I got to see the last of the students in my parent group who I had a substantial hand in working with become an initiate. I wasn’t at her initiation, but I did get to talk to her a lot before and after, and watching the changes in her has been delightful, amazing, and a great reminder of why I want so much to help make that happen for more people. I hope for many more such joys in the years to come.

And I spent a good chunk of the summer helping a dear friend after surgery. While it did challenging things to my energy levels and ability to get other things done, I don’t regret a moment of the experience: many wonderful conversations, thoughts, gentle pushes in the best direction, and amazing other things.

Integration: I’ve made major steps towards integrating all parts of my life. I’m now quietly but easily out at work as Pagan, and as a priestess, to boot. I’ve gotten some great questions, a lot of quiet support, and no blowback at all. (I did say that where I work has a lot of wonderful qualities, didn’t I?) This, too, is a big change for me, and one I’m still learning to dance with fully.

Oh, yes. And I helped run a convention (learning bunches of fascinating new skills), continued to volunteer as Programming Chair and webmistress for Twin Cities Pagan Pride , and did various other and sundry things. I also grew my first vegetables ever. (Tomatoes in an Earth Box.)

Not a bad year, when you put it that way.

There are things I regret in this year, too.

Not enough music. I continue to struggle with how to make it my own in ways that truly fit into my life. Work is one thing, but this has been a back and forth struggle with my own expectations, built from decades of formal music training. Slow steps, this year, but not enough.

Not enough time with friends. I know I’ve also let friends down a few times (and I have the best friends, ever.) Being stretched thin, having to cancel on short notice because I just couldn’t keep going. Of over-estimating what I wanted to do and what I could actually manage. Of a few communication glitches. Of not remembering to reach out and check in with people as much as the ideal me, the one who has the best of all the mentors I know who do that as a matter of course, wants to.

Not enough writing. There’s the book on better Pagan research techniques I desperately want to revise and finish – but I need a brain that is not eaten by very similar discussions at work first, to be able to work on some of it.

Not enough ritual work: Not enough group work, though for very good reasons. Not enough personal work, either. That part needs to change, because lack of ritual makes my hindbrain cranky. (In both cases, it’s not ‘none’. There’s been some. Just … not enough.)
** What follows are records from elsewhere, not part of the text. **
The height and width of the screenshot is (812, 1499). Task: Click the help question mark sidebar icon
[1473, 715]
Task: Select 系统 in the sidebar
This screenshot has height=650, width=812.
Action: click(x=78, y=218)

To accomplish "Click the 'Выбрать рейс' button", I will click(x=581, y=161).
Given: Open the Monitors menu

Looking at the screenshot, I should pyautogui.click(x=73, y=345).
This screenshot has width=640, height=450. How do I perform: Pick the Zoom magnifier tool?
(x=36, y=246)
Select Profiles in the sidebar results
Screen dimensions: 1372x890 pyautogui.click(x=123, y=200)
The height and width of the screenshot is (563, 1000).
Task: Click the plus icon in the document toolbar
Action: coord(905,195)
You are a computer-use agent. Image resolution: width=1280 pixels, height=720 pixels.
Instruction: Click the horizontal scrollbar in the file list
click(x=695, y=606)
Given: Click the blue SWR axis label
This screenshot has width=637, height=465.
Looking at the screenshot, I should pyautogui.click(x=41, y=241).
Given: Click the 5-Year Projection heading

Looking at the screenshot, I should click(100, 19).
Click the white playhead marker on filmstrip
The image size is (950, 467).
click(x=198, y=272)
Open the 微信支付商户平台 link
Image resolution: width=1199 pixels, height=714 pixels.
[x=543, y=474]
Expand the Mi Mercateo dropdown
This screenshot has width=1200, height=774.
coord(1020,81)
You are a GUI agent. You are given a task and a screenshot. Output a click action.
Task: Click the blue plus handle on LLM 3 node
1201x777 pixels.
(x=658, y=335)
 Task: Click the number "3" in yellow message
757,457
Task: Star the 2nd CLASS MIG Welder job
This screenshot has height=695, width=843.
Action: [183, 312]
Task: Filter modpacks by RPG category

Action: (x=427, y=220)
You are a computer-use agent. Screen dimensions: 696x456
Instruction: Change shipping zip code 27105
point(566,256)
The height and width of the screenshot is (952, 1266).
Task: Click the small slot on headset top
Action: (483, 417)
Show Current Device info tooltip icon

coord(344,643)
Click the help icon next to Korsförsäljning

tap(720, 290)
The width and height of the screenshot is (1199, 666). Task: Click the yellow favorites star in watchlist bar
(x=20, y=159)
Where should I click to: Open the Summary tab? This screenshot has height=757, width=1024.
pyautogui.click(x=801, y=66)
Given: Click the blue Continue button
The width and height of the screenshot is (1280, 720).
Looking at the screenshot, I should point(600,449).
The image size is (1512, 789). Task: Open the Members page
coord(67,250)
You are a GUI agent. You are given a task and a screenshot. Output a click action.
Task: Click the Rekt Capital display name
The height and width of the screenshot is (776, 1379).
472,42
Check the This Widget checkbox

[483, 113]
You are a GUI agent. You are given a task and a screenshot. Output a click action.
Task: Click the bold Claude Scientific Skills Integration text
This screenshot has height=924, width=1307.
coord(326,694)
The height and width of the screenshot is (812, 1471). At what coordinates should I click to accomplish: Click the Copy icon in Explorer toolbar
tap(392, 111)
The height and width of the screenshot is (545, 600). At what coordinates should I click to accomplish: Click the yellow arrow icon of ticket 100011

And all those other plans: all sorts of other things I wanted to get done, to improve. Better housekeeping, so my home is always the refuge and quiet place I want it to be. (I was not a tidy child, and as I’ve gotten older, I’ve gotten more easily distracted by disorder, without having the orderly habits intuitively in place to keep that true. This is not a combination I recommend.) All sorts of desires – to spin more yarn, to knit more, to create other art and beauty, to write more about books I read.

These things I haven’t done aren’t good.

They all matter to me, and I want to do them more. But I also know that the world changes, the river flows on – and this year, I will have new choices, new possibilities, new joys and opportunities, especially now that work is settling into a known foundation.

And so, now, I listen to this track (“Tam Lin” from Tricky Pixie’s first album Mythcreants) to finish. And I will go forward into eating wonderful food (chicken wild rice stew, homemade rolls, and tomatoes from my garden) and some ritual work to celebrate the season. When that is done, I intend to tune my harp, and play for at least a few minutes.

Happy Harvest Home to you. Happy harvest. Happy fall. Happy bringing in the things that bring you joy, and thinking about the things that will.